SHAP and counterfactuals are complementary, not competing. In a production XAI system: (1) use SHAP to build developer intuition about the model, detect bias, and audit feature importance; (2) surface counterfactuals to end users who need actionable recourse. Many leading fintech and insurtech platforms now include both explanation types in their user-facing interfaces.


Section 16

Complete XAI Pipeline with Counterfactuals

01
Train & Validate Your Model
Train any classifier. Counterfactuals are model-agnostic — they work with Random Forests, XGBoost, neural networks, even non-differentiable models via numerical gradients. Validate on holdout set; CF quality is independent of model accuracy.
02
Define Feature Mutability and Constraints
Decide which features are immutable (age, sex, nationality), which are mutable but bounded (income can only increase, age can only increase), and which have causal dependencies.
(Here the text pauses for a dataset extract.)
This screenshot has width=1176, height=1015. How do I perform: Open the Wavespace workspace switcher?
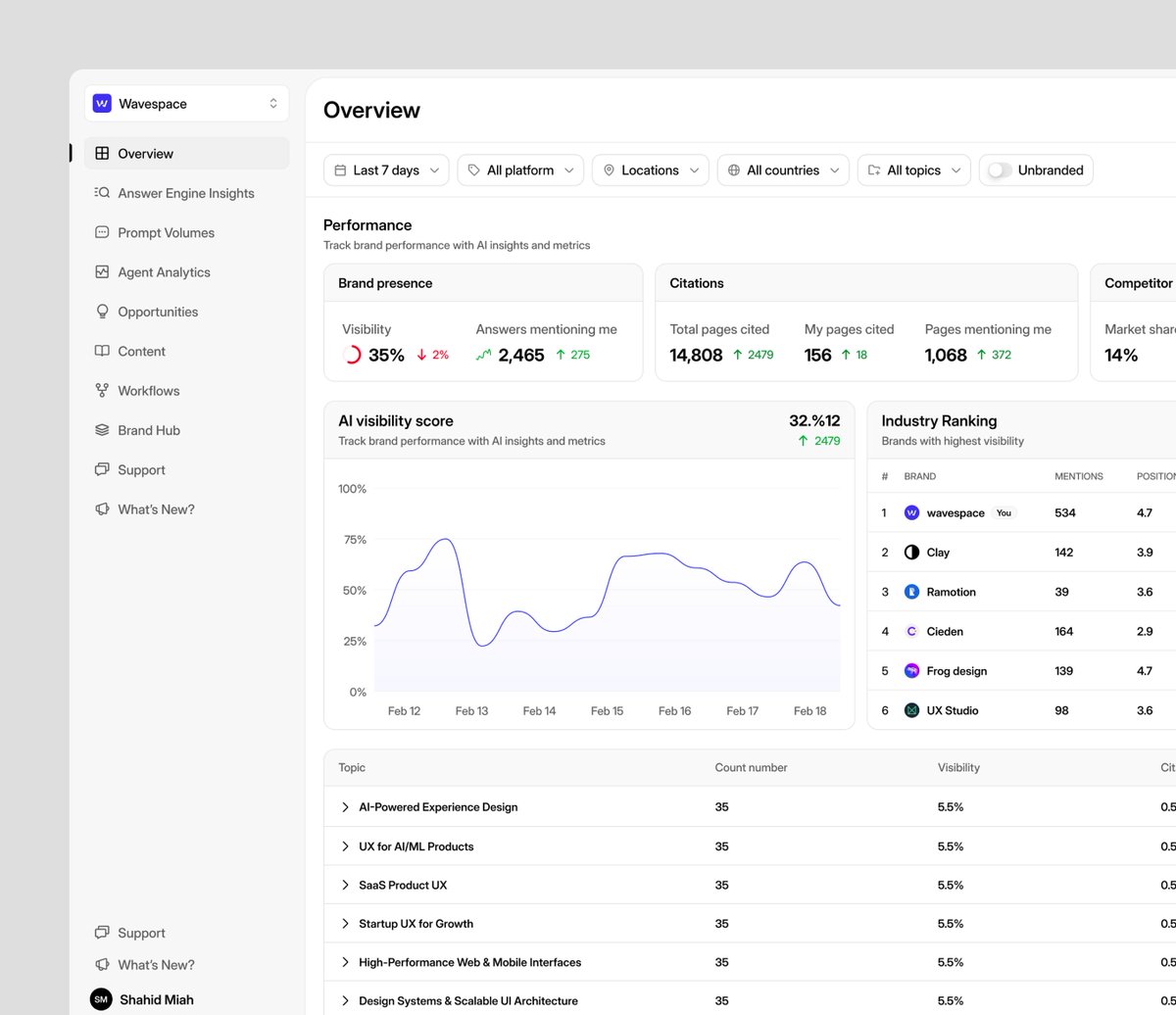pos(186,103)
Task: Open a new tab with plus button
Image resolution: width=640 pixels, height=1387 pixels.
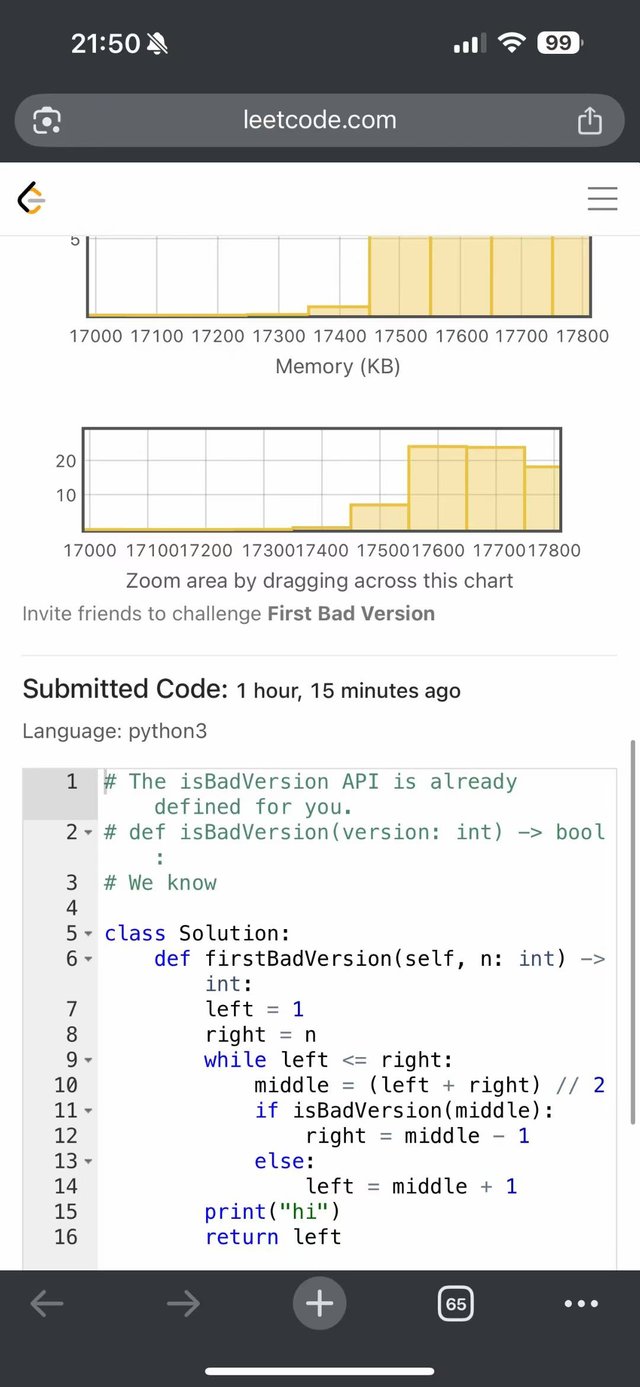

This is a domain decision, not a machine learning one — consult domain experts.
03
Choose Your CF Method
For quick integration: use DICE (random). For maximum plausibility: use DICE (kdtree) or FACE. For causal consistency: MACE. For sequential recourse: CFRL. For a from-scratch build: Wachter + SLSQP optimiser.
04
Generate Diverse CF Set (k = 3–5)
Never present a single counterfactual. Generate 3–5 valid, diverse options and let the user choose the path that best fits their situation. Diversity is a core quality property — enforce it explicitly via DICE's diversity regulariser.
05
Evaluate Quality (5-Metric Scorecard)
Compute validity, proximity, sparsity, diversity, and plausibility (IM1) for every CF batch. Set minimum thresholds: validity = 1.0, sparsity ≤ 3, plausibility distance ≤ 2× median nearest-neighbour distance of training data.
06
Present to User — Plain Language
Translate the CF into natural language: "If your income were £32,000 (+£5,680) and your credit utilisation were 30% (−22%), your application would be approved." Never show raw feature vectors or technical scores to end users. Include confidence level and a clear disclaimer that the model is a tool, not a human decision.
07
Monitor for Gaming and Model Drift
Track whether users are genuinely improving their situations versus gaming the input space. Monitor CF validity rates as the model drifts — a CF valid today may be invalid after retraining. Set up alerts when CF quality metrics degrade below threshold.

Section 17

Golden Rules

🌿 Counterfactual Explanations — Non-Negotiable Rules
1
Always define immutable features explicitly before generating any counterfactuals. Changing protected attributes (age, sex, race, disability status) is both practically meaningless and legally dangerous. This is not optional.
2
Generate diverse counterfactuals, never just one. Use k ≥ 3. One CF encodes a single arbitrary optimisation path. Three or more CFs give users genuine agency over their recourse strategy.
3
Always check plausibility (IM1). If your CF lies far from any training point, it is an artefact of the model's extrapolation behaviour, not a real achievable target. Reject and regenerate with stricter constraints.
4
Counterfactuals ≠ feature importance. A CF is recourse advice, not a causal explanation. Never present a CF as "the reason the model decided X." It shows a path to change, not the model's reasoning.
5
Communicate CFs in plain language to end users. Delta values (+£5,680, −22% debt ratio) are actionable. Raw feature vectors are not. Translate automatically in your presentation layer before surfacing to non-technical users.
6
Re-validate CFs after every model update. A model retrain shifts the decision boundary. CFs that were valid last month may be invalid today. Build CF validity monitoring into your MLOps pipeline alongside standard model performance monitoring.
7
In high-stakes domains (healthcare, criminal justice), use causal CFs. Standard counterfactuals ignore causal structure. In clinical or legal settings, a CF that ignores causal dependencies can recommend impossible or harmful action sequences. Use MACE or a structural causal model.